- [Document extract]:
Maskin, ArvinCailteux, Konrad L.

(March 1998, Product Liability Law & Strategy)

By Arvin Maskin, Konrad Cailteux

In General Elec. Co. v. Joiner, No. 96-188, 1997 U.S. LEXIS 7503 (U.S. Dec. 15, 1997), the United States Supreme Court resolved a conflict among the appellate courts regarding the standard of review for the admissibility of expert evidence under Daubert. By holding that Daubert decisions should be reviewed under the same abuse of discretion standard applied to all other evidentiary decisions, the Supreme Court reaffirmed the district courts' role as gatekeepers with respect to expert evidence. In addition, the Supreme Court enhanced the gatekeeper role it laid out for district courts in Daubert by also ruling that the methodology used and the conclusions reached by scientific experts are not entirely distinct from one another; in other words, while the trial courts' focus should be on the methodologies employed by experts, and not their conclusions, neither Daubert nor the Federal Rules of Evidence compels a district court to admit an expert's opinion that requires too great a leap in logic from the data supporting the expert's opinion.

The Daubert Decision

By way of background, the Supreme Court's decision in Daubert v. Merrell Dow Pharmaceuticals, Inc., 509 U.S. 579 (1993), held that the adoption of the Federal Rules of Evidence had superseded the Frye decision as the standard for determining the admissibility of expert evidence in federal courts. Daubert arose from an action to recover for birth defects in plaintiffs' offspring, allegedly caused by plaintiffs' prenatal ingestion of the anti-nausea drug Bendectin. Defendant was granted summary judgment based on an expert's affidavit concluding, upon review of the extensive published literature on the subject, that maternal use of Bendectin had not been shown to be a risk factor for human birth defects. 509 U.S. at 582. Although plaintiffs' experts had presented testimony concluding that Bendectin could, in fact, cause birth defects, these conclusions were based on animal studies, pharmacological studies of the drug's chemical structure, and a "'reanalysis'" of previously published epidemiological studies, and did not, according to the District Court, satisfy the Frye general acceptance standard governing the admission of scientific evidence. Id. at 583. The Court of Appeals for the Ninth Circuit affirmed, and the Supreme Court granted certiorari in light of conflicts among the appellate courts regarding the proper standard for the admission of expert testimony. Id. at 584-85.

The Supreme Court held that the Frye general acceptance standard was superseded by the adoption of the Federal Rules of Evidence, primarily Rule 702 (if scientific or technical knowledge will assist the trier of fact to understand the evidence or determine a fact, "a witness qualified as an expert by knowledge, skill, experience, training, or education, may testify thereto in the form of an opinion") (509 U.S. at 587-88), as well as Rules 402 ("All relevant evidence is admissible ....") and 401 (defining relevant evidence as that which tends to make "the existence of any fact that is of consequence to the determination of the action more probable or less probable than it would be without the evidence").

- [Required work]:
• A. In the article on General Electric Co. v. Joiner, what standard of review did the Supreme Court hold should apply to Daubert decisions?
• B. Carry on the article about the Joiner and Daubert rulings, picking up right after its final sentence.

- [Dataset section]:
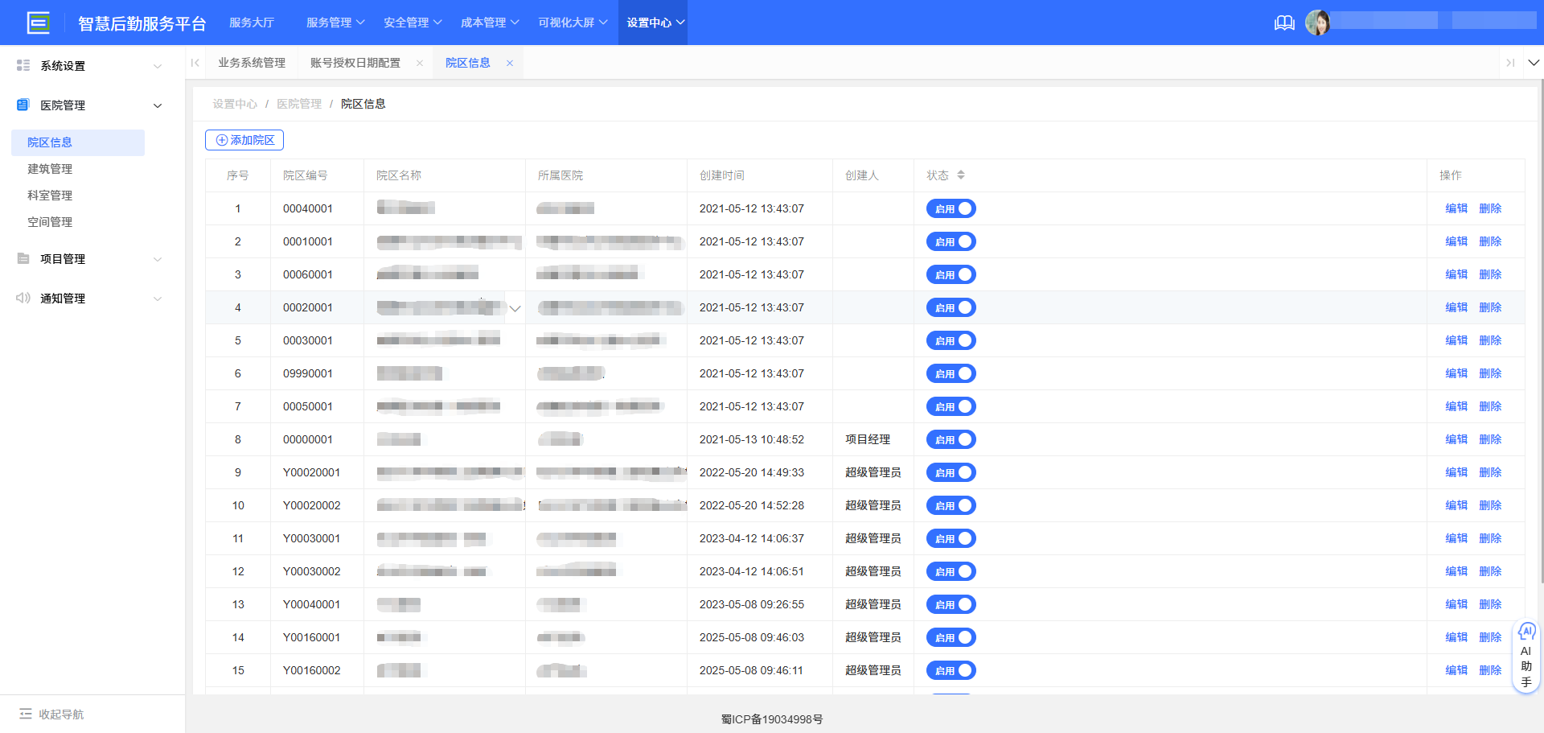The image size is (1544, 733).
Task: Click the tab scroll-left arrow icon
Action: [x=195, y=63]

- [Answers by item]:
• A. The abuse of discretion standard, the same one applied to all other evidentiary decisions.

• B.
The Supreme Court explained that, under the Federal Rules of Evidence, "any and all scientific testimony or evidence admitted [must be] not only relevant, but reliable." 509 U.S. at 589. With regard to reliability, the Court held that proposed expert testimony must be derived from the scientific method and supported by appropriate validation ("'good grounds'"); in other words, Rule 702's requirement that an expert's testimony pertain to scientific knowledge established a standard of evidentiary reliability. Id. at 589-90. Regarding relevance, the Court found that Rule 702 required that there must be a valid connection to the pertinent inquiry -- it must "'fit'" the facts of the case -- as a precondition to admissibility. Id. at 591-92.

To determine relevance and reliability, the Supreme Court charged the trial judge with screening proffers of expert evidence. These determinations, according to the Supreme Court, entail a preliminary assessment of whether the methodology underlying the testimony is scientifically valid and can properly be applied to the facts in issue. Daubert suggested several factors to aid the trial judge in deciding whether a particular scientific method or technique is reliable: (1) whether it can be tested; (2) whether it has been published or subjected to peer review; (3) whether the known or potential rate of error associated with the technique is acceptable; and (4) whether the method is generally accepted in the scientific community. Id. at 593-94. The Court added, "[w]e are confident that federal judges possess the capacity to undertake this review." Id. at 593.

Indeed, since Daubert was decided, district courts have begun to act as gatekeepers.1 However, the appellate courts split over which standard of review should be applied to a district court's Daubert rulings. While some appellate courts held that the abuse of discretion standard should apply to evidentiary rulings, others found that such rulings should be held to a heightened standard of review precisely because they deal with expert testimony. In addition, given the apparent emphasis in Daubert on methodology over conclusions, plaintiffs' counsel in many litigations, especially products liability and toxic torts cases, have tried to use that distinction to get around Daubert by arguing that their experts employed proper scientific methodologies, even if their conclusions were somewhat specious. In Joiner the Supreme Court resolved not only the split among the appellate courts regarding the standard of review, but also shut the door on plaintiffs' attempts to circumvent the Daubert holding.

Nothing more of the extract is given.